ENTRIES SUPPLIED:
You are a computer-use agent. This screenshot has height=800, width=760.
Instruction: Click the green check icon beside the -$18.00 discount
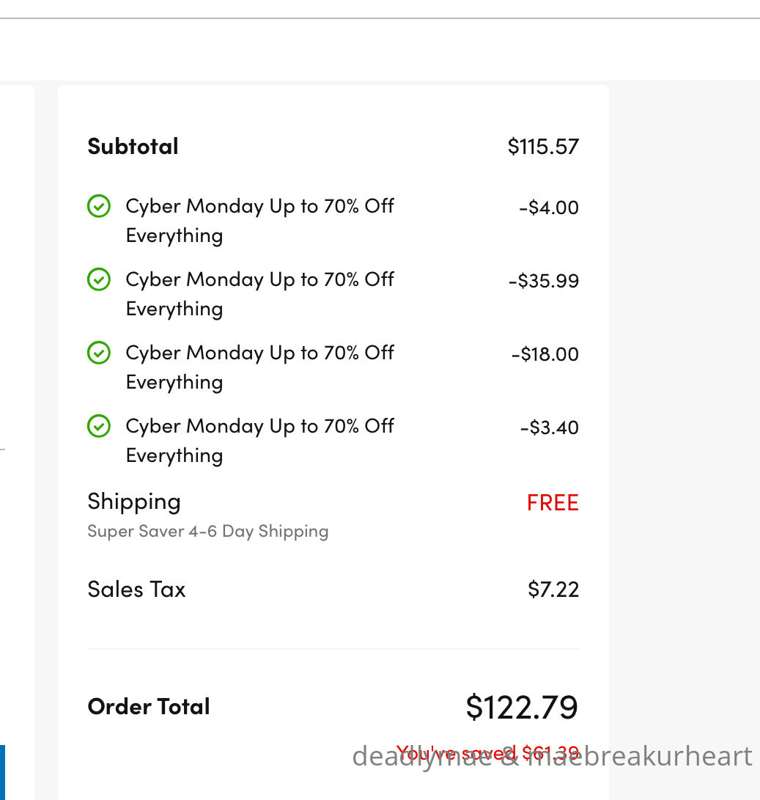(98, 353)
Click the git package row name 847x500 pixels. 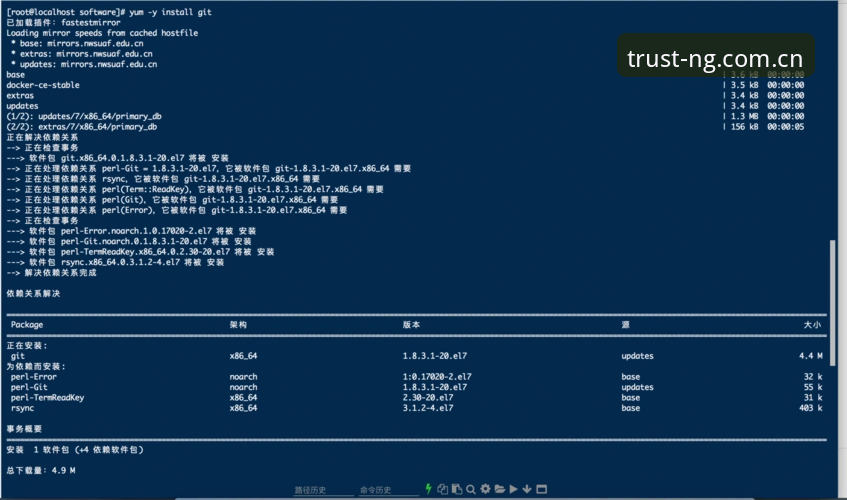[18, 356]
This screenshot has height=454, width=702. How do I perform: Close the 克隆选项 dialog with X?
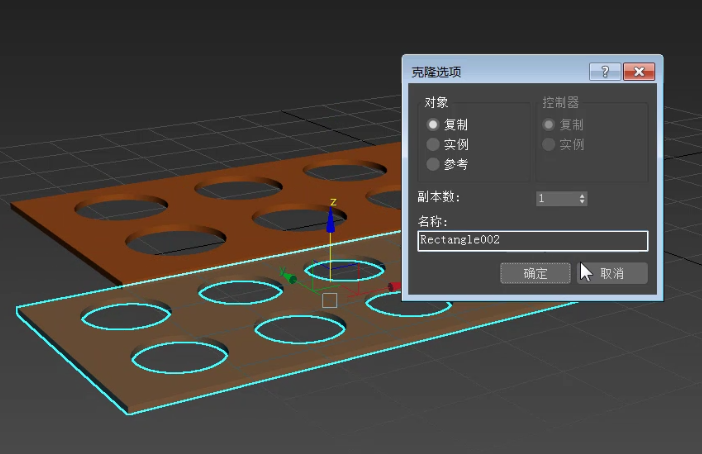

WHAT IS BEING ASKED:
Count the lines above that contain the string "height". Give only the number.

EXERCISE OUTPUT:
2